■ Cose da fare ■
1. Traduci in inglese questa frase del brano: "A testimonianza del secolare passato rimangono ancora tre navate e sul retro il piccolo chiostro."
2. Estrai dal brano il testo identico: parti dalle parole che contengono "Prima delle ristrutturazioni" e fermati dopo "e locali universitari.".
━━ Brano ━━
In Via Fontane sotto il porticato che conduce all’Aula Magna dell’Università fa bella mostra di sé una spettacolare Annunciazione di incerta datazione.
Prima delle ristrutturazioni di fine ‘900 al posto di questo edificio completamente rifatto si trovava la millenaria, con annesso ospitale, chiesa di S. Fede sede nel 1142 dei cavalieri Templari del Santo Sepolcro. Oggi gli ambienti superstiti dopo la secentesca risistemazione ospitano aule e locali universitari.
A testimonianza del secolare passato rimangono ancora tre navate e sul retro il piccolo chiostro.
Le opere d’arte, i marmi e gli arredi furono trasferiti nell’omonima moderna chiesa di Corso Sardegna.
Nel 1937 in onore di Eugenia Ravasco fondatrice della congregazione delle Madri Cristiane e promotrice delle scuole femminili gratuite, la Via al Ponte di Carignano muta il suo toponimo assumendone il nome.
L’antica via era nata fra il 1718 e il 1724 contestualmente alla costruzione del ponte voluta e finanziata, come la vicina Basilica di Carignano, da Bandinello Sauli.
━━━
━━ Estratto dei dati ━━
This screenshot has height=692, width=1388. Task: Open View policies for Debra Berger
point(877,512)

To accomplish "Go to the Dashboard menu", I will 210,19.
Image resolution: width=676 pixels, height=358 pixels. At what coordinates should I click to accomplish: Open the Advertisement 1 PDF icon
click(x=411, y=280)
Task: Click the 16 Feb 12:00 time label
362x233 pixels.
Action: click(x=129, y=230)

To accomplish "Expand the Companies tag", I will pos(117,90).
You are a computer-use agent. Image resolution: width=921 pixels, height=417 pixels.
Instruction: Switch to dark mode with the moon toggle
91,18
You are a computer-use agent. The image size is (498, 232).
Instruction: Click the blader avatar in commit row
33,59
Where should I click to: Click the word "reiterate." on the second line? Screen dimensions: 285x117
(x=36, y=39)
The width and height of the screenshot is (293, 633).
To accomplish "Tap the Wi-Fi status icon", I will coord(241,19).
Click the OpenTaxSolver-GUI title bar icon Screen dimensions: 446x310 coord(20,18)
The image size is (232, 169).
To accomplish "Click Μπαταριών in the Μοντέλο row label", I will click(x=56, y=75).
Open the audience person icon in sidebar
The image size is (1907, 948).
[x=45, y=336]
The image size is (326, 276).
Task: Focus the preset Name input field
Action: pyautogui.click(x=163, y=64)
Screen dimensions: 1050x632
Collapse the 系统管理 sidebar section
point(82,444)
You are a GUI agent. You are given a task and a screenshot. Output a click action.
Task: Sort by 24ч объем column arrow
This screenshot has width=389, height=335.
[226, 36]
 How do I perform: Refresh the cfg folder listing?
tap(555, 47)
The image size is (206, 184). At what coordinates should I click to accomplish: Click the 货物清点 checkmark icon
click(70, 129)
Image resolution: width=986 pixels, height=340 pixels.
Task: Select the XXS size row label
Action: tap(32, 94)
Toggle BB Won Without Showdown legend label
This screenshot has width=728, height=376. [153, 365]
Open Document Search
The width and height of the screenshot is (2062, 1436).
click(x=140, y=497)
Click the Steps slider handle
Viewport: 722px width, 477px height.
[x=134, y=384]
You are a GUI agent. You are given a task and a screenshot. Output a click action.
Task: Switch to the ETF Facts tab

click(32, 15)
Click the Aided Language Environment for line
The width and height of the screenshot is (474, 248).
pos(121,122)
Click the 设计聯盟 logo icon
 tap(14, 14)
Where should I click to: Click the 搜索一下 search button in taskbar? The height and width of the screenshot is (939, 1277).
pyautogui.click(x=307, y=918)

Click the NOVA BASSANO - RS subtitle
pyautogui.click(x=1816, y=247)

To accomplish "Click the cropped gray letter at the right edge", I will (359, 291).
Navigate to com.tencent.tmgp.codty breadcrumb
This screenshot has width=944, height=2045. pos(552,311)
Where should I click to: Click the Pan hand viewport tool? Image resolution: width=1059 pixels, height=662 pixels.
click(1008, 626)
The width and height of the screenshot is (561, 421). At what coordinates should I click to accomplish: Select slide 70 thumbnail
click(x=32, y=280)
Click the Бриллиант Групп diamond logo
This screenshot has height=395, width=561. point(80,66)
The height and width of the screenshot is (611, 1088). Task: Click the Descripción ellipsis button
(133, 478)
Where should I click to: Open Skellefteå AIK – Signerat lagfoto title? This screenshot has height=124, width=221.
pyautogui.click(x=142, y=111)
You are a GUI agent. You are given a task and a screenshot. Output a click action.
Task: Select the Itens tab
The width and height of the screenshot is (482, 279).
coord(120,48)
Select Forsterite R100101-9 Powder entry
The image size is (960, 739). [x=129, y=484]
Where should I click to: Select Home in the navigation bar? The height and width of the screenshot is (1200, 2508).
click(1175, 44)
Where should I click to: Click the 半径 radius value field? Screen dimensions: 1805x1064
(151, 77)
━━━
■ Risposte ■
1. As evidence of the centuries-old past, three naves still remain, and at the back the small cloister.

2.
Prima delle ristrutturazioni di fine ‘900 al posto di questo edificio completamente rifatto si trovava la millenaria, con annesso ospitale, chiesa di S. Fede sede nel 1142 dei cavalieri Templari del Santo Sepolcro. Oggi gli ambienti superstiti dopo la secentesca risistemazione ospitano aule e locali universitari.